Exercise input START

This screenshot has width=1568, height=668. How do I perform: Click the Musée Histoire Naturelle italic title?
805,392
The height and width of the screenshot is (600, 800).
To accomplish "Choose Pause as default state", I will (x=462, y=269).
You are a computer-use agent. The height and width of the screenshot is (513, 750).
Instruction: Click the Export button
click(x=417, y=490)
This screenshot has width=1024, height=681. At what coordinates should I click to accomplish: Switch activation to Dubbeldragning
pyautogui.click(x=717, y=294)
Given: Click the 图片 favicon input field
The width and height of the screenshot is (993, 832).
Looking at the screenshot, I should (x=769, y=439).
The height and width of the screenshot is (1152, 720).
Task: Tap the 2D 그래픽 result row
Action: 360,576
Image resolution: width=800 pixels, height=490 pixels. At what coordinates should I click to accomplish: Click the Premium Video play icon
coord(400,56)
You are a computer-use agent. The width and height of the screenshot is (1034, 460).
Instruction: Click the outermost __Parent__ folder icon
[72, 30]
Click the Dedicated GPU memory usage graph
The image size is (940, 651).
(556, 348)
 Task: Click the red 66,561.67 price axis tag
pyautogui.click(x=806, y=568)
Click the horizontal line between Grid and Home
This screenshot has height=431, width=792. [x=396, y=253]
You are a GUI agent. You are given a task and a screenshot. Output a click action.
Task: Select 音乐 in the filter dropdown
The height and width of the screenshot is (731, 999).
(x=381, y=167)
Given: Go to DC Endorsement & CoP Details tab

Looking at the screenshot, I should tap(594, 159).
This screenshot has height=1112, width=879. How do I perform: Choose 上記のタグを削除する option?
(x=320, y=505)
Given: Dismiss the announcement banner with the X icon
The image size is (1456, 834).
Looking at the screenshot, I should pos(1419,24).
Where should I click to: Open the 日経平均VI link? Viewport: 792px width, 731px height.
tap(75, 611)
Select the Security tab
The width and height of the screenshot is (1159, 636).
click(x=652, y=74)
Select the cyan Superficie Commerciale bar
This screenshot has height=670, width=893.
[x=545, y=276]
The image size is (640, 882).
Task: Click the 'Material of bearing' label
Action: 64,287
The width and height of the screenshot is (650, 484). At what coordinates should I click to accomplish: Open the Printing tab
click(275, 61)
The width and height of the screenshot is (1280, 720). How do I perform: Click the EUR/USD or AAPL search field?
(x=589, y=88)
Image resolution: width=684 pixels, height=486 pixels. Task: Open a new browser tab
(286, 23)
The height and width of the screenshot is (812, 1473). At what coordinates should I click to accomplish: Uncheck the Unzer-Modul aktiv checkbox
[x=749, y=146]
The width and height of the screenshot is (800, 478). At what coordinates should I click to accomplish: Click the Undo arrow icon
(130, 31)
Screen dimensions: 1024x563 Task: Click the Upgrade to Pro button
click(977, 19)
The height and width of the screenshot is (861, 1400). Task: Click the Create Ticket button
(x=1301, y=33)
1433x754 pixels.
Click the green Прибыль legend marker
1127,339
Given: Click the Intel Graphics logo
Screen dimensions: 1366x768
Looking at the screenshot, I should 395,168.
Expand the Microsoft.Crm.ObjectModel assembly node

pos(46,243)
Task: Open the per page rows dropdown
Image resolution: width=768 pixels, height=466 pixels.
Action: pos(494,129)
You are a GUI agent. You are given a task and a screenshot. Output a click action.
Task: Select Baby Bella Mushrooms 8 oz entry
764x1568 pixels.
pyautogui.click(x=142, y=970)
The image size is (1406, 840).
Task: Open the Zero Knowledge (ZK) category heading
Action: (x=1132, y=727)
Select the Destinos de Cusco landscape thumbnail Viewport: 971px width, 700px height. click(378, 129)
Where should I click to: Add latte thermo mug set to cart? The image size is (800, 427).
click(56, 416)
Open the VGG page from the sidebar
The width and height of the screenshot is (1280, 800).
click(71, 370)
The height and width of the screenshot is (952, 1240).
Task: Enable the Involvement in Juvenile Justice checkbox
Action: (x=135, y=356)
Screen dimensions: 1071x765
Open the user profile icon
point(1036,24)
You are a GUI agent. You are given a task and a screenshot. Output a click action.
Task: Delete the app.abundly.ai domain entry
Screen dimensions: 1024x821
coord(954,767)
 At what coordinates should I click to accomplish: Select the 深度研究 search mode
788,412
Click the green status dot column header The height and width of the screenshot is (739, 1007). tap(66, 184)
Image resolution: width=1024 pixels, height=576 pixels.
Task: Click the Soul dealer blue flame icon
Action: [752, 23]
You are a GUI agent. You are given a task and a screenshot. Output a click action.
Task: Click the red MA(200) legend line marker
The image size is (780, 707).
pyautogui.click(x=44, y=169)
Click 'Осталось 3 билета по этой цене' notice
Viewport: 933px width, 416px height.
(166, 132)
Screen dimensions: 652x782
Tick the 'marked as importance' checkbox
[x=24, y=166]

Exercise input END

▶ **Exercise**: Please copy out the preceding data in full, exactly as written.

▶ **Solution for this exercise**:
This screenshot has width=1568, height=668. How do I perform: Click the Musée Histoire Naturelle italic title?
805,392
The height and width of the screenshot is (600, 800).
To accomplish "Choose Pause as default state", I will (x=462, y=269).
You are a computer-use agent. The height and width of the screenshot is (513, 750).
Instruction: Click the Export button
click(x=417, y=490)
This screenshot has width=1024, height=681. At what coordinates should I click to accomplish: Switch activation to Dubbeldragning
pyautogui.click(x=717, y=294)
Given: Click the 图片 favicon input field
The width and height of the screenshot is (993, 832).
Looking at the screenshot, I should (x=769, y=439).
The height and width of the screenshot is (1152, 720).
Task: Tap the 2D 그래픽 result row
Action: 360,576
Image resolution: width=800 pixels, height=490 pixels. At what coordinates should I click to accomplish: Click the Premium Video play icon
coord(400,56)
You are a computer-use agent. The width and height of the screenshot is (1034, 460).
Instruction: Click the outermost __Parent__ folder icon
[72, 30]
Click the Dedicated GPU memory usage graph
The image size is (940, 651).
(556, 348)
 Task: Click the red 66,561.67 price axis tag
pyautogui.click(x=806, y=568)
Click the horizontal line between Grid and Home
This screenshot has height=431, width=792. [x=396, y=253]
You are a GUI agent. You are given a task and a screenshot. Output a click action.
Task: Select 音乐 in the filter dropdown
The height and width of the screenshot is (731, 999).
(x=381, y=167)
Given: Go to DC Endorsement & CoP Details tab

Looking at the screenshot, I should tap(594, 159).
This screenshot has height=1112, width=879. How do I perform: Choose 上記のタグを削除する option?
(x=320, y=505)
Given: Dismiss the announcement banner with the X icon
The image size is (1456, 834).
Looking at the screenshot, I should pos(1419,24).
Where should I click to: Open the 日経平均VI link? Viewport: 792px width, 731px height.
tap(75, 611)
Select the Security tab
The width and height of the screenshot is (1159, 636).
click(x=652, y=74)
Select the cyan Superficie Commerciale bar
This screenshot has height=670, width=893.
[x=545, y=276]
The image size is (640, 882).
Task: Click the 'Material of bearing' label
Action: 64,287
The width and height of the screenshot is (650, 484). At what coordinates should I click to accomplish: Open the Printing tab
click(275, 61)
The width and height of the screenshot is (1280, 720). How do I perform: Click the EUR/USD or AAPL search field?
(x=589, y=88)
Image resolution: width=684 pixels, height=486 pixels. Task: Open a new browser tab
(286, 23)
The height and width of the screenshot is (812, 1473). At what coordinates should I click to accomplish: Uncheck the Unzer-Modul aktiv checkbox
[x=749, y=146]
The width and height of the screenshot is (800, 478). At what coordinates should I click to accomplish: Click the Undo arrow icon
(130, 31)
Screen dimensions: 1024x563 Task: Click the Upgrade to Pro button
click(977, 19)
The height and width of the screenshot is (861, 1400). Task: Click the Create Ticket button
(x=1301, y=33)
1433x754 pixels.
Click the green Прибыль legend marker
1127,339
Given: Click the Intel Graphics logo
Screen dimensions: 1366x768
Looking at the screenshot, I should 395,168.
Expand the Microsoft.Crm.ObjectModel assembly node

pos(46,243)
Task: Open the per page rows dropdown
Image resolution: width=768 pixels, height=466 pixels.
Action: pos(494,129)
You are a GUI agent. You are given a task and a screenshot. Output a click action.
Task: Select Baby Bella Mushrooms 8 oz entry
764x1568 pixels.
pyautogui.click(x=142, y=970)
The image size is (1406, 840).
Task: Open the Zero Knowledge (ZK) category heading
Action: (x=1132, y=727)
Select the Destinos de Cusco landscape thumbnail Viewport: 971px width, 700px height. click(378, 129)
Where should I click to: Add latte thermo mug set to cart? The image size is (800, 427).
click(56, 416)
Open the VGG page from the sidebar
The width and height of the screenshot is (1280, 800).
click(71, 370)
The height and width of the screenshot is (952, 1240).
Task: Enable the Involvement in Juvenile Justice checkbox
Action: (x=135, y=356)
Screen dimensions: 1071x765
Open the user profile icon
point(1036,24)
You are a GUI agent. You are given a task and a screenshot. Output a click action.
Task: Delete the app.abundly.ai domain entry
Screen dimensions: 1024x821
coord(954,767)
 At what coordinates should I click to accomplish: Select the 深度研究 search mode
788,412
Click the green status dot column header The height and width of the screenshot is (739, 1007). tap(66, 184)
Image resolution: width=1024 pixels, height=576 pixels.
Task: Click the Soul dealer blue flame icon
Action: [752, 23]
You are a GUI agent. You are given a task and a screenshot. Output a click action.
Task: Click the red MA(200) legend line marker
The image size is (780, 707).
pyautogui.click(x=44, y=169)
Click 'Осталось 3 билета по этой цене' notice
Viewport: 933px width, 416px height.
(166, 132)
Screen dimensions: 652x782
Tick the 'marked as importance' checkbox
[x=24, y=166]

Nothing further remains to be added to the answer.